С тех пор у него всегда круглое отверстие мастера вытачивают, в память о свинце и о ханском гневе и горе. А струны – дело наживное. И зовется этот волшебный инструмент домброй.

– Здорово... – отозвался Денис, глаза которого уже понемногу начинали смыкаться. – Честно говоря, мне тоже захотелось научиться играть на каком-нибудь музыкальном инструменте. Но только не на домбре. Больше всего хочется теперь – на дудочке!

Они дружески распрощались. Напоследок Кляйнер задержался возле калитки флигеля. Нектарий тактично поджидал его поодаль.

– Больше не будет кошмаров, Денис, – убежденно сказал волшебник Фабрицио. – Нынче спите спокойно – завтра вам в дорогу. А то Берендей с меня шкуру спустит – куда задевал таких мировых парней?!

– Спасибо, постараюсь, – кивнул Денис. – Но не уверен, что скоро позабуду эти подвалы... этих чудищ.

– Это просто свидания теней. Которым никогда не вернуть себе тепло истинной жизни. А с воспоминаниями мы как-нибудь справимся, верно, Денис? – сказал, улыбаясь, ректор Кляйнер, обняв его за плечи.
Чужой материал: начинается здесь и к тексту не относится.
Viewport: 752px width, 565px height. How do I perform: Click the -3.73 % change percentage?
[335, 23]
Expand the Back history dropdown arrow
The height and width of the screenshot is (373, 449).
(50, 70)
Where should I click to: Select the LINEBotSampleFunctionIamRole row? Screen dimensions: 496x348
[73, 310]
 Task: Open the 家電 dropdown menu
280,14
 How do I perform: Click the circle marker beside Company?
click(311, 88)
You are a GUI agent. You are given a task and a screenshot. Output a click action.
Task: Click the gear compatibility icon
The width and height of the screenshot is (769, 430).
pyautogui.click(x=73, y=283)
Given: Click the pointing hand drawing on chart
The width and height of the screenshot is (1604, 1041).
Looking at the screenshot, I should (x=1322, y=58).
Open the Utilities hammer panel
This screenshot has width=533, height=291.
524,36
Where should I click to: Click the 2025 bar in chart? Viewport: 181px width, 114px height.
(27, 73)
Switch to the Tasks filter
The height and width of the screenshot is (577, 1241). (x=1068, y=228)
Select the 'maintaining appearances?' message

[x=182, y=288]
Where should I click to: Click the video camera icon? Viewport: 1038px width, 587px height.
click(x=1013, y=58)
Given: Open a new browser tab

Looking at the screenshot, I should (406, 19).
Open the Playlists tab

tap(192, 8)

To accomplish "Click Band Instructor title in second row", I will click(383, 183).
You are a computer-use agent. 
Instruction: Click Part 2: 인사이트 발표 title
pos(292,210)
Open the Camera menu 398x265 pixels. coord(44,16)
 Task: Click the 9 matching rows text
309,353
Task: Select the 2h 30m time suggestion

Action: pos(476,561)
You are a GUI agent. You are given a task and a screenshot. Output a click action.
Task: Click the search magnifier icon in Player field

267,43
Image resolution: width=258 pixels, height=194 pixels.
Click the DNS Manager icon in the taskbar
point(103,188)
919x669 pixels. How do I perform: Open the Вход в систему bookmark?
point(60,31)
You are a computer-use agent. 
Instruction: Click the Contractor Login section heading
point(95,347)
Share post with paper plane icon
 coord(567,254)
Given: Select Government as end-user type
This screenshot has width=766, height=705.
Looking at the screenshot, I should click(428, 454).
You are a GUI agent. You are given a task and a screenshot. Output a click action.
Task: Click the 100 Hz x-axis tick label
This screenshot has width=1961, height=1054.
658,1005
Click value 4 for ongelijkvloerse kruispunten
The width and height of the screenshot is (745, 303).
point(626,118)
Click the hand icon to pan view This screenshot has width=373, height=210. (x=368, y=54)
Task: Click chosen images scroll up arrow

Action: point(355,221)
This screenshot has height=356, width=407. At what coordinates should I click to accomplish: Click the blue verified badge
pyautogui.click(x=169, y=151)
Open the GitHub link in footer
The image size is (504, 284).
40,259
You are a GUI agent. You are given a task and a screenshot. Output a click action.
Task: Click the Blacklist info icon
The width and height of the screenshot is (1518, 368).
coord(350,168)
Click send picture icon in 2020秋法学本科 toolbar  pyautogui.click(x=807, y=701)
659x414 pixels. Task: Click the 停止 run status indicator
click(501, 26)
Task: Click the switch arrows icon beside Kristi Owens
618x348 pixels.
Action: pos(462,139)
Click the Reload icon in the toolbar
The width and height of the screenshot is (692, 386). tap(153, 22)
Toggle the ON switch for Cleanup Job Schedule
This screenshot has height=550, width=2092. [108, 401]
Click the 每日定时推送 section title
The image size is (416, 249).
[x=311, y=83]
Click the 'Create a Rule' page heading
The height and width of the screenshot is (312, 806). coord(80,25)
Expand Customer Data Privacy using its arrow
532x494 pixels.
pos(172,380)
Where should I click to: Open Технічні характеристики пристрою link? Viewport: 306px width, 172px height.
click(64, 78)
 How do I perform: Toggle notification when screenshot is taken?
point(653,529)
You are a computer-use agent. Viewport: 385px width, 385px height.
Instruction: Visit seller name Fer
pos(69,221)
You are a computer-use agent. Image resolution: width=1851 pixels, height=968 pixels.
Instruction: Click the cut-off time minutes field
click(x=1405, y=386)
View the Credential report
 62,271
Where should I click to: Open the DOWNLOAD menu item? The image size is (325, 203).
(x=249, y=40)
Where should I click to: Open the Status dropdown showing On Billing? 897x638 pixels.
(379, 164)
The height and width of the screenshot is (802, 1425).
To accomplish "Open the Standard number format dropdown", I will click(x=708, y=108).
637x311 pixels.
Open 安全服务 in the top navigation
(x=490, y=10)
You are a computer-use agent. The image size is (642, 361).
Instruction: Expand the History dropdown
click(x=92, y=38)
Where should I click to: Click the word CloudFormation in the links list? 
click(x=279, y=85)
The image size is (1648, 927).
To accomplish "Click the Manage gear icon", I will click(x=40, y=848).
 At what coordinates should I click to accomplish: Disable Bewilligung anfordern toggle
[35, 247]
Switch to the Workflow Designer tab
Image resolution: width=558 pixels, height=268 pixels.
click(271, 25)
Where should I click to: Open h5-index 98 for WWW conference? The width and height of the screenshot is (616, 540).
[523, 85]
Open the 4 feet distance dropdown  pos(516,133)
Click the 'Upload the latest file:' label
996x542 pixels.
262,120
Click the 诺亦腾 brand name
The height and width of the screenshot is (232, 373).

– Верно, – смущенно кивнул Денис. Но если бы только это было так легко, как на словах!

Он чувствовал легкую неловкость оттого, что его обнимает сам ректор, перед которым склоняются высшие волшебники всего Лесного Севера. И вместе с тем – огромную гордость, что они вместе прошли это нелегкое испытание, и теперь, как бы ни сложились их судьбы, между Фабрицио Кляйнером и Денисом Котиком навсегда пролегла незримая связь.

Наверное, это гораздо больше, чем простая дружба взрослого человека и юного подростка. Это – общая боль и общая надежда.

И чтобы скрыть свои чувства, не показать, как у него перехватывает горло от нахлынувшей волны пережитого в подземелье Тревожной башни, Денис неожиданно для самого себя хлопнул ректора по плечу и звонко сказал:

– Верно! Конечно, верно... Петер!

После чего оба дружно рассмеялись – взрослый волшебник и юный ученик.

ИСТОРИЯ ПОСЛЕДНЯЯ, В КОТОРОЙ ЗВУЧАТ ВИРШИ ВАРФОЛОМЕЯ ВДОХНОВЕННОГО И НИЧТО НА СВЕТЕ НЕ КОНЧАЕТСЯ

Наутро все оставшиеся в Академии люди, из числа тех, что бодрствовали, собрались у ворот замка. Он был непривычно пуст.

Только голуби, которых тут давно уже не видели, неожиданно вернулись под своды башен и в бойницы крепостных стен. Вороны же, напротив, дружно покинули Магисториум. Очевидно, решили подыскать для себя новое, по возможности более темное и мрачное жилище.

Служащие отдыхали в своих домах по случаю воскресения. Кроме того, для них объявили выходными и два следующих дня, поскольку в замке и подземельях нужно было прибраться и навести хотя бы относительный порядок в отсутствии лишних глаз и ушей.

Ректор Кляйнер не поленился на рассвете лично сходить в селение под видом простого гонца, чтобы порадовать ни о чем не подозревающих людей приятной новостью. Представиться же им официально в качестве будто бы нового руководителя Академии Кляйнер собирался через несколько дней.